BEIJING (AP) – Global stock markets and Wall Street futures fell yesterday after unexpectedly good United States (US) jobs data left room for more interest rate hikes to cool inflation.
London, Shanghai, Tokyo and Frankfurt declined. Oil prices edged lower but stayed above USD90 per barrel.
Fewer Americans than expected filed unemployment claims last week, the Labour Department reported on Thursday.
That might reinforce sentiment at the Federal Reserve that the world’s biggest economy can tolerate more rate hikes to cool inflation, which is running at multi-decade highs, without derailing growth. That “might keep the door open for aggressive Fed tightening”, Edward Moya of Oanda said in a report.
In early trading, the FTSE 100 in London fell 0.4 per cent to 7,513.45 and Frankfurt’s DAX lost 0.5 per cent to 13,623.81. The CAC 40 in Paris shed 0.3 per cent to 6,536.65. On Wall Street, the future for the benchmark S&P 500 index was off 0.6 per cent. That for the Dow Jones Industrial Average lost 0.4 per cent.
On Thursday, the S&P 500 rose 0.2 per cent. The Dow gained 0.1 per cent and the Nasdaq composite added 0.2 per cent.

In Asia, the Shanghai Composite Index lost 0.6 per cent to 3,258.08 and the Nikkei 225 in Tokyo shed less than 0.1 per cent to 28,930.33. The Hang Seng in Hong Kong added 0.4 per cent to 19,838.10.
The Kospi in Seoul shed 0.5 per cent to 2,495.03 while Sydney’s S&P-ASX 200 lost less than 0.1 per cent to 7,110.40.
India’s Sensex lost one per cent to 59,701.73. New Zealand and Southeast Asian markets retreated. Investors looked ahead to the Fed’s annual Jackson Hole conference in Wyoming next week for indications of when and how much the US central bank might raise rates.
Minutes of the Fed’s July meeting released this week said inflation still is too high and made clear the central bank will keep raising interest rates.

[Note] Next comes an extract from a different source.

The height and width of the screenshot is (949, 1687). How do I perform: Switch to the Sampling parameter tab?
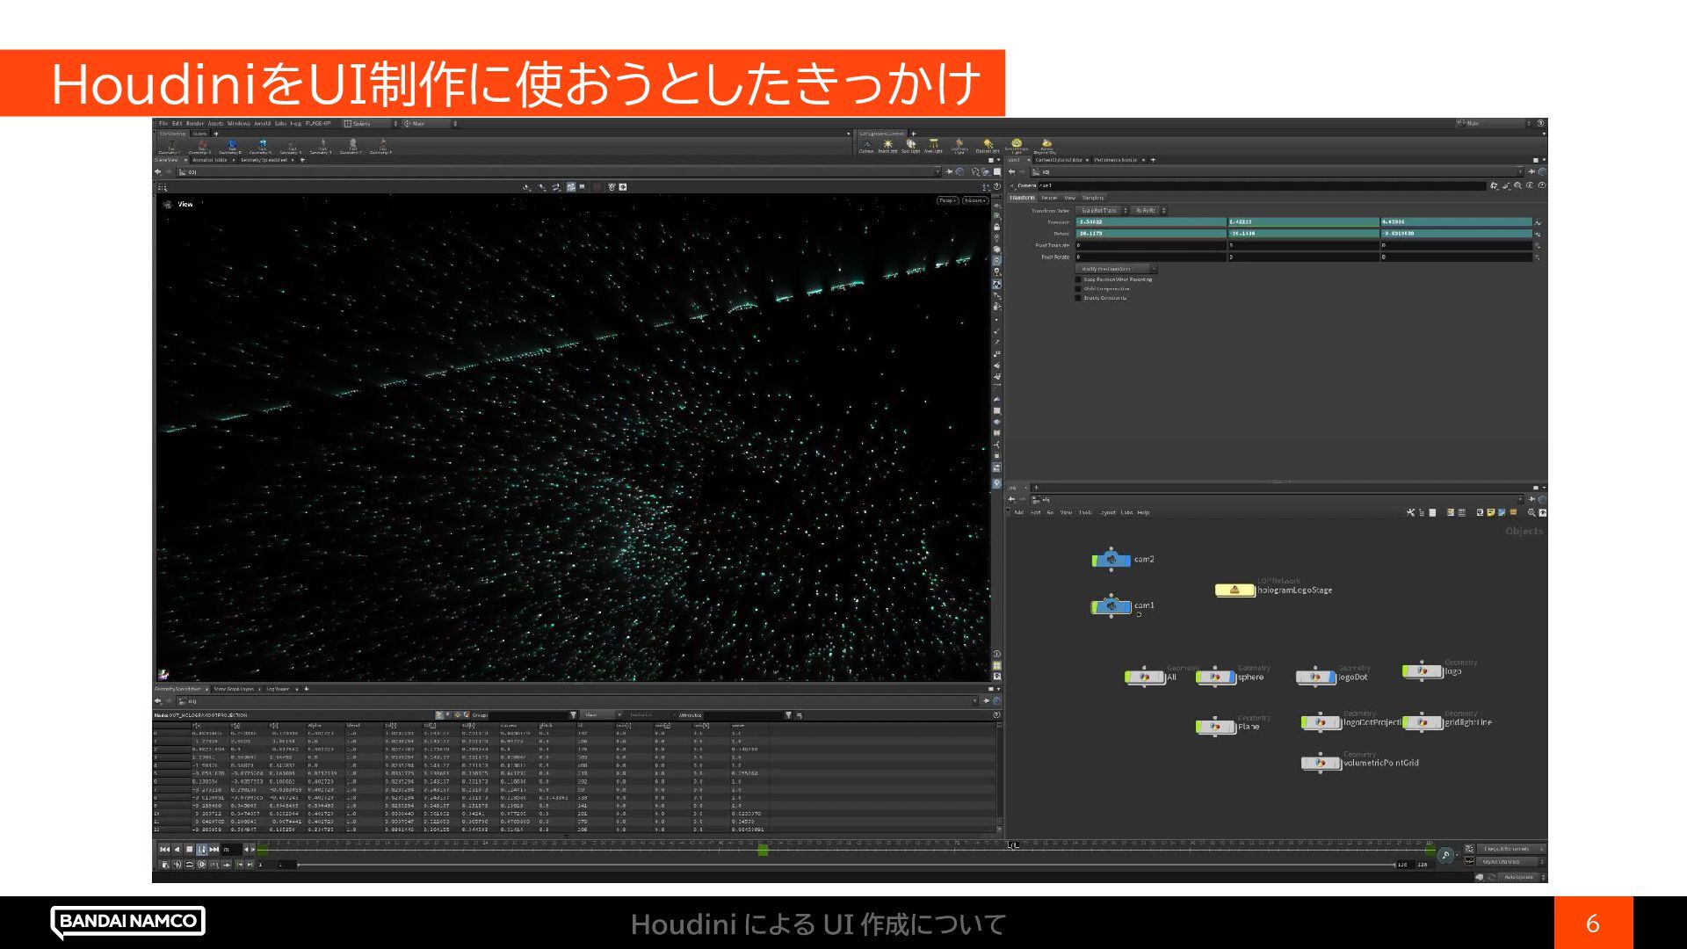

The Fed has raised interest rates twice this year by 0.75 percentage points, triple its usual margin. Forecasters expect a hike at the board’s September meeting, but said pressure for a similarly large increase has declined as economic growth cooled.
Data on Wednesday showed July retail sales held steady with the previous month despite concern inflation might depress consumers’ willingness to spend.
In energy markets, benchmark US crude lost USD0.95 to USD89.55 per barrel in electronic trading on the New York Mercantile Exchange. The contract surged USD2.39 to USD90.50 on Thursday. Brent crude, the price basis for international trading, fell USD0.94 to USD95.64 per barrel in London. It jumped USD2.94 the previous day to USD96.59.
The dollar rose to JPY136.49 from Thursday’s JPY135.91. The euro fell to USD1.0078 from USD1.0091.